Mr. Hughes’ appeal (10-3-AQB) was heard by the Air Quality Board on Thursday (May 19, 2011) at the WV-DEP headquarters in Charleston. Mr. Hughes was represented by Joe Osborne of the Group Against Smog and Pollution (GASP) of Pittsburgh.  He was opposed by two lawyers from the WV-DEP and three or more lawyers for the Appalachia Midstream Services, an affiliated company of Chesapeake Energy.  This latter company has already constructed the two compressor stations in question, the Pleasants and Miller Stations that are now operating in the Victory gas well field of Marshall and Wetzel counties.

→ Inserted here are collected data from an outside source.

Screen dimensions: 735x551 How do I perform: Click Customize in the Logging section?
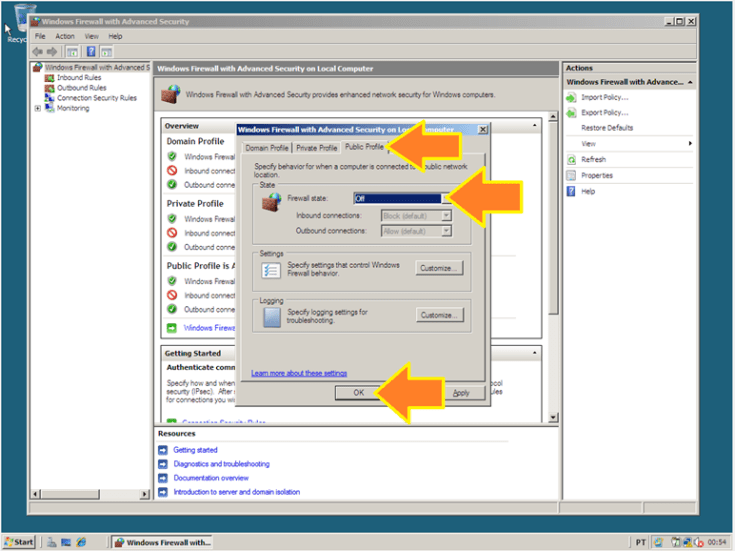pos(440,315)
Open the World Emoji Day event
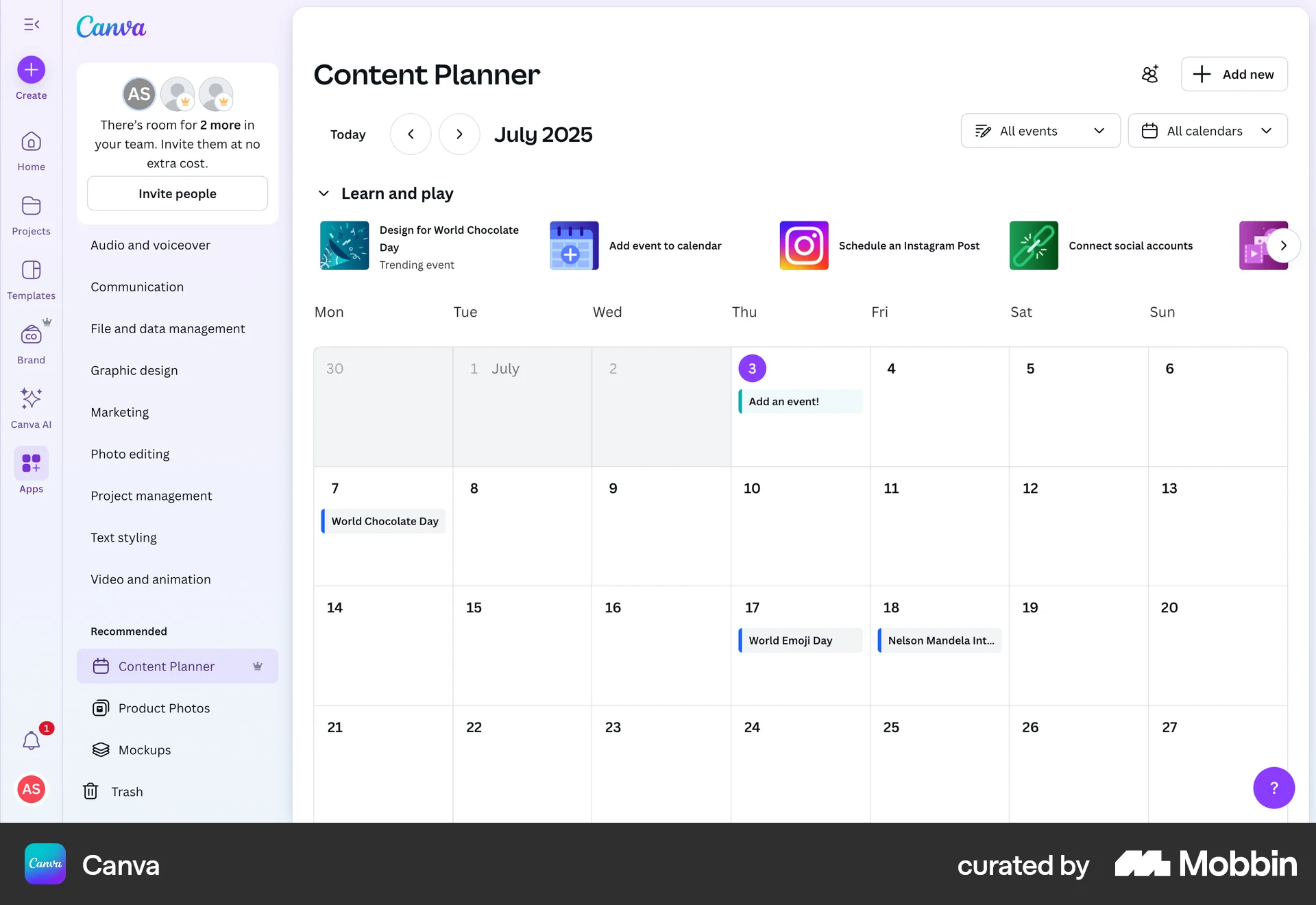Viewport: 1316px width, 905px height. click(800, 640)
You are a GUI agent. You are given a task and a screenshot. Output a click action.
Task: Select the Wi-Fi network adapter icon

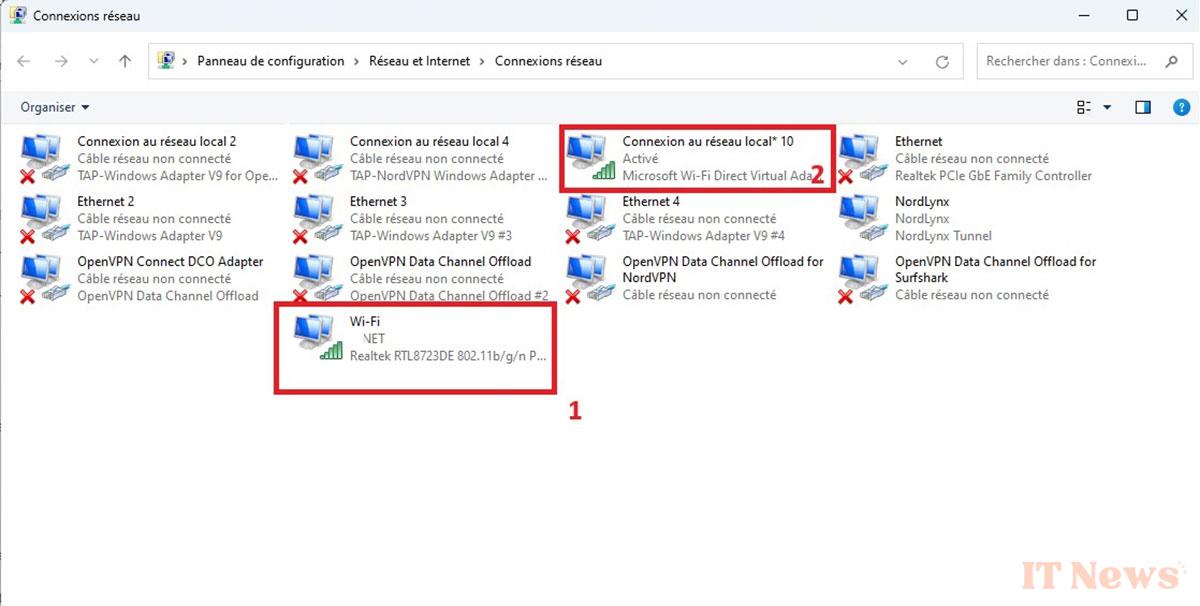(317, 337)
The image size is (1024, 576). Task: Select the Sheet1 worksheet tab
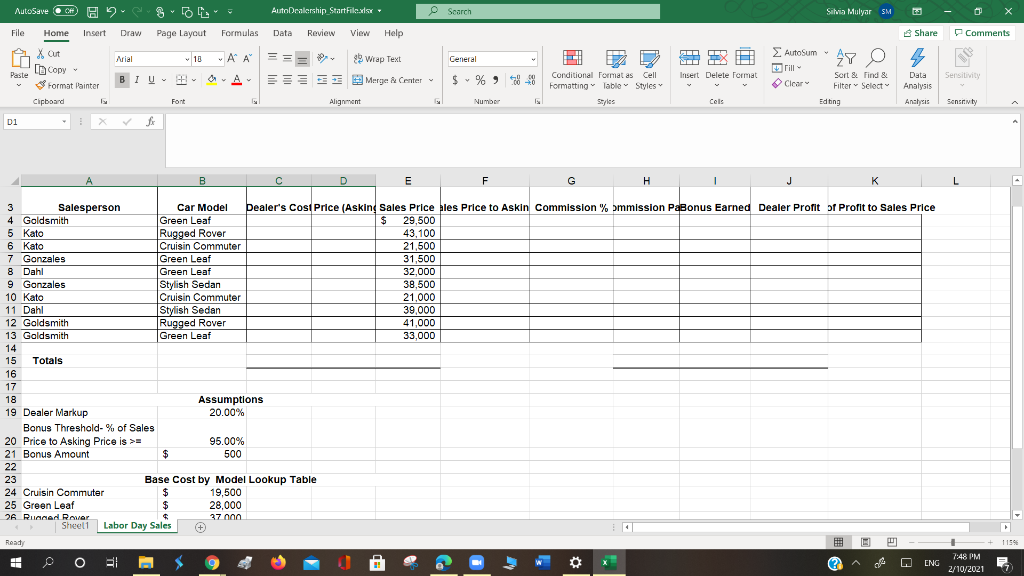[75, 524]
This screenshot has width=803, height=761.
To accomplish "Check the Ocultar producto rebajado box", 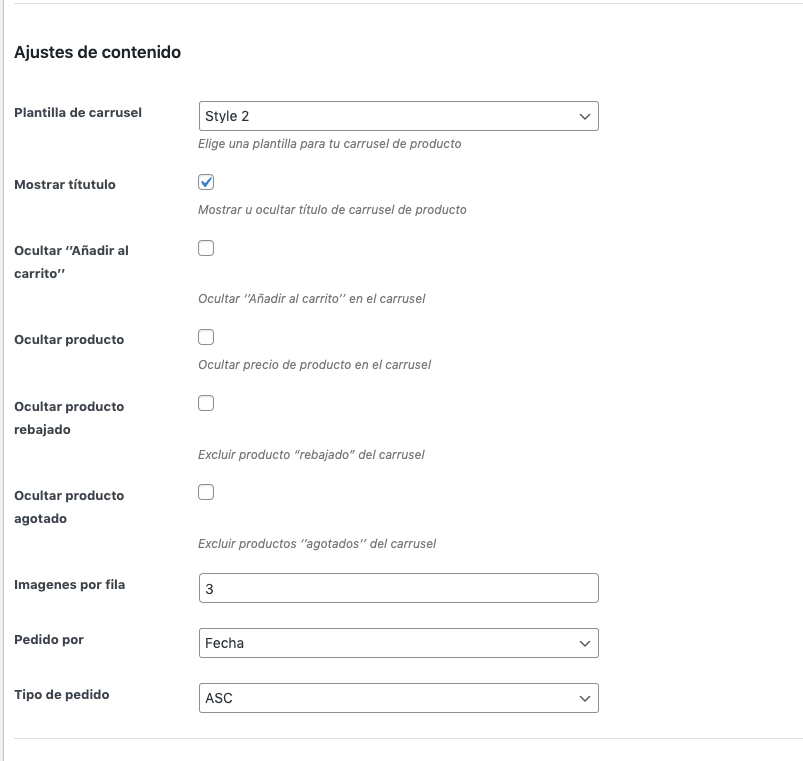I will point(206,404).
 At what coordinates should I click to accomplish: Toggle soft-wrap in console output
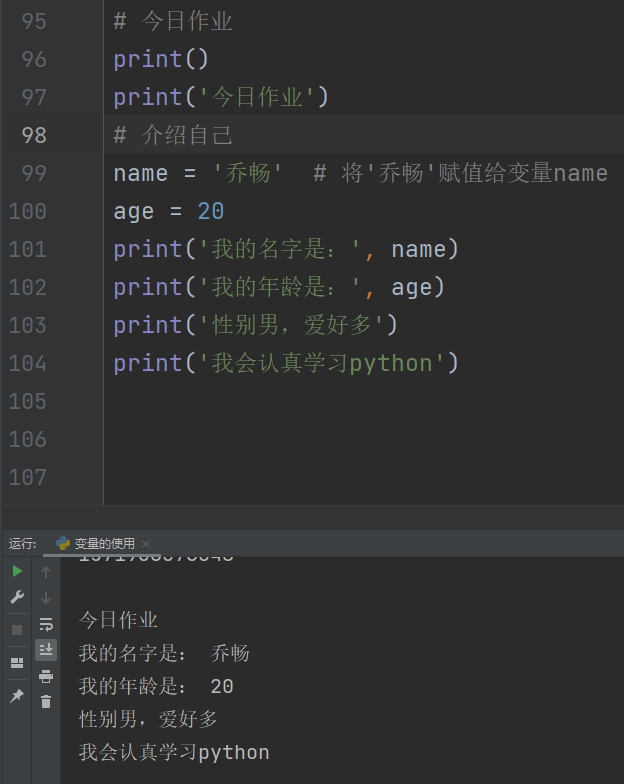coord(46,624)
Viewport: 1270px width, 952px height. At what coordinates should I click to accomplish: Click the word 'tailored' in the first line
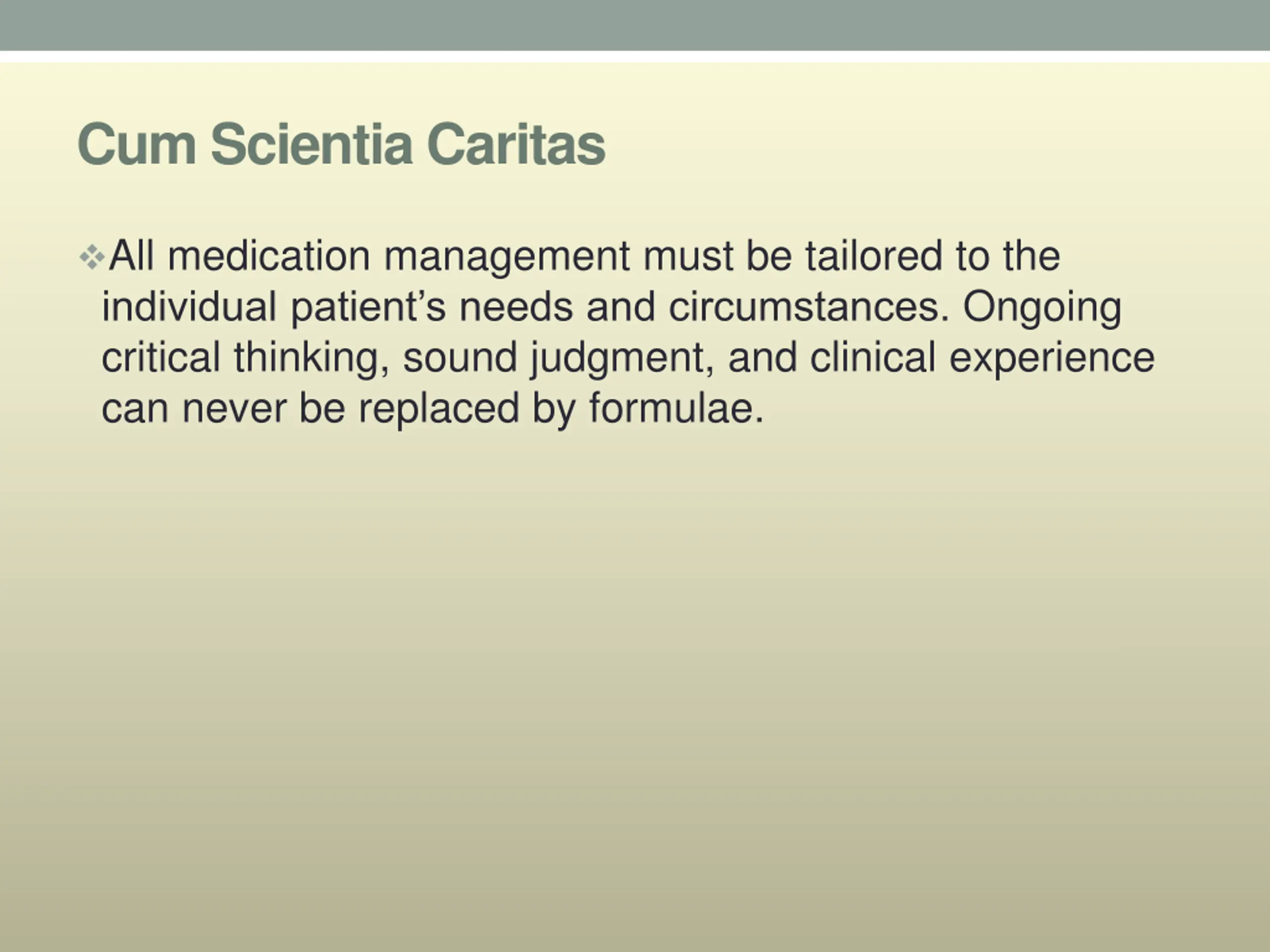tap(873, 255)
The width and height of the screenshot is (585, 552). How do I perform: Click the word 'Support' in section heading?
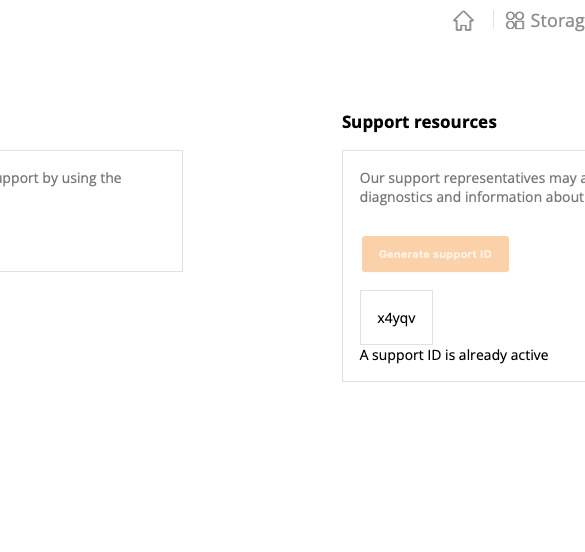pyautogui.click(x=376, y=122)
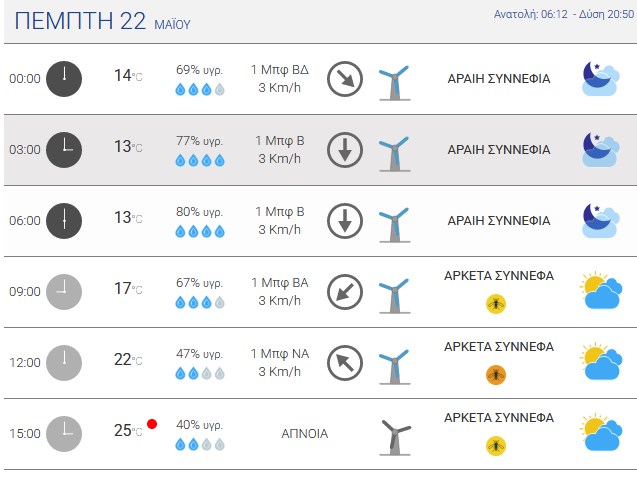637x477 pixels.
Task: Click the sun and clouds icon at 12:00
Action: (x=601, y=361)
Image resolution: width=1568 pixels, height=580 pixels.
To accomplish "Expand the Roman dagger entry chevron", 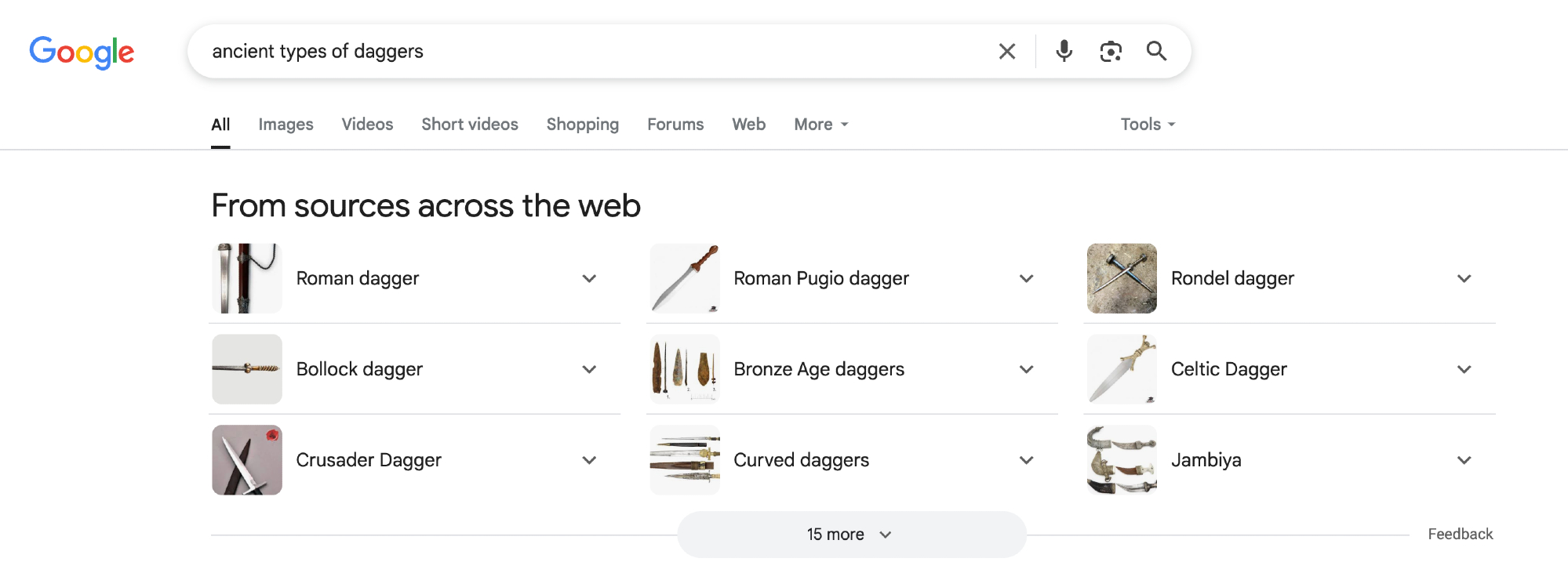I will tap(589, 278).
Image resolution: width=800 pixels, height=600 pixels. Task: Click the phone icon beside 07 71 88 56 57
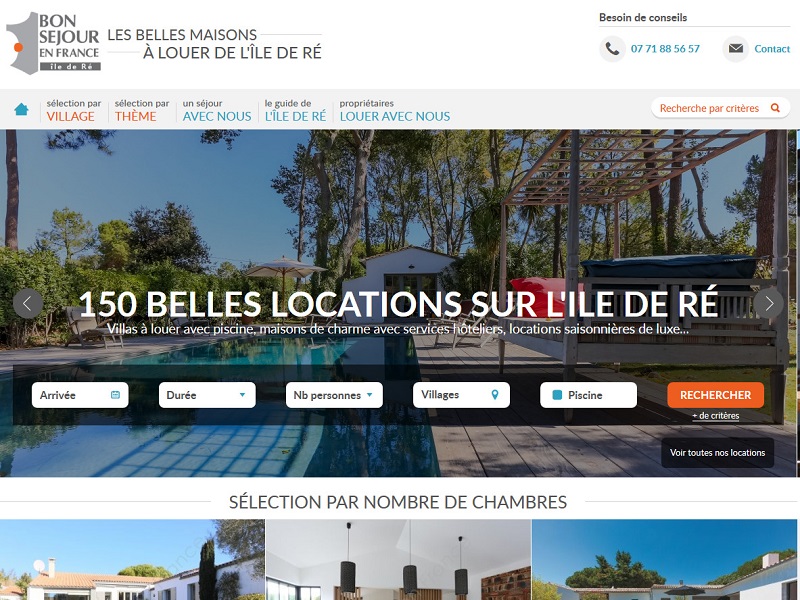(x=612, y=49)
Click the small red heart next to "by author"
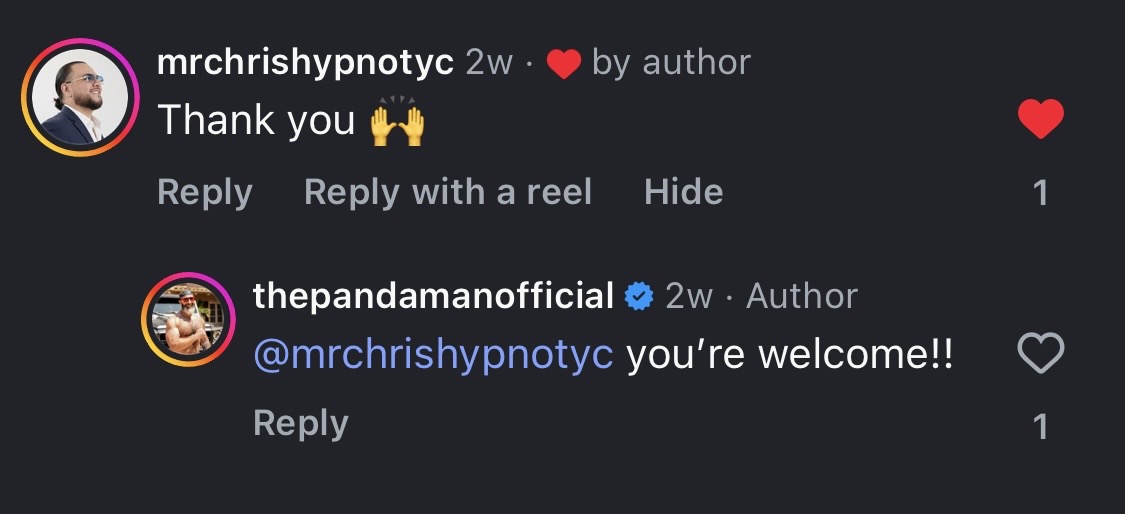This screenshot has width=1125, height=514. [564, 65]
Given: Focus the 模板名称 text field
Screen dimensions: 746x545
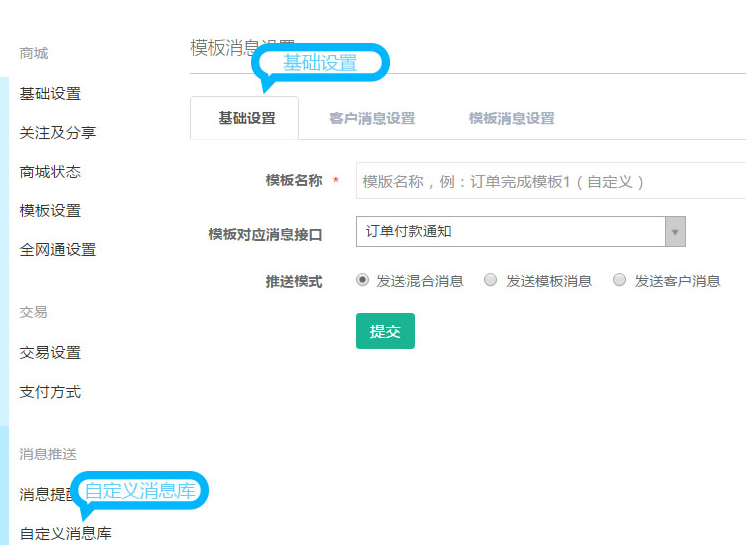Looking at the screenshot, I should 550,182.
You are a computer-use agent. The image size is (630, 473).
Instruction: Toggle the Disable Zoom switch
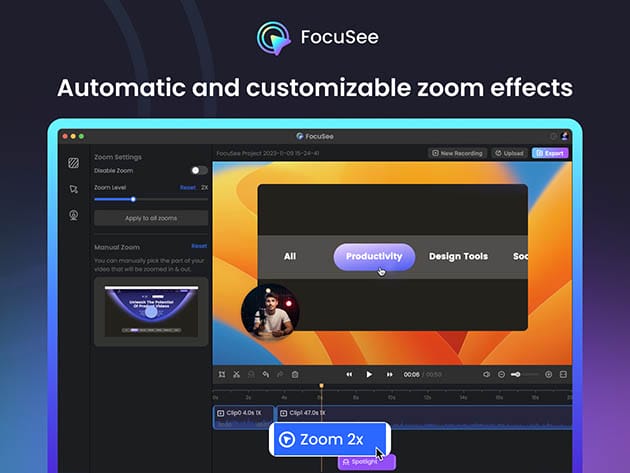tap(200, 171)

This operating company requested a “directed verdict” after the first of two scheduled days of hearings, which was granted by the Air Quality Board.  This decision ended the hearing in favor of Appalachian Midstream Services.  The AQB said that insufficient evidence had been presented to support a claim that the new compressors stations and/or the wells feeding them were in fact “contiguous or adjacent”, as defined by the legal definitions of these terms under the Clean Air Act in spite of existing pipelines interconnecting them. Mr. Hughes will have 30 days after the AQB decision is posted to appeal this case, if he so chooses, to the Kanawha County Circuit Court (and ultimately to the WV Supreme Court of Appeals).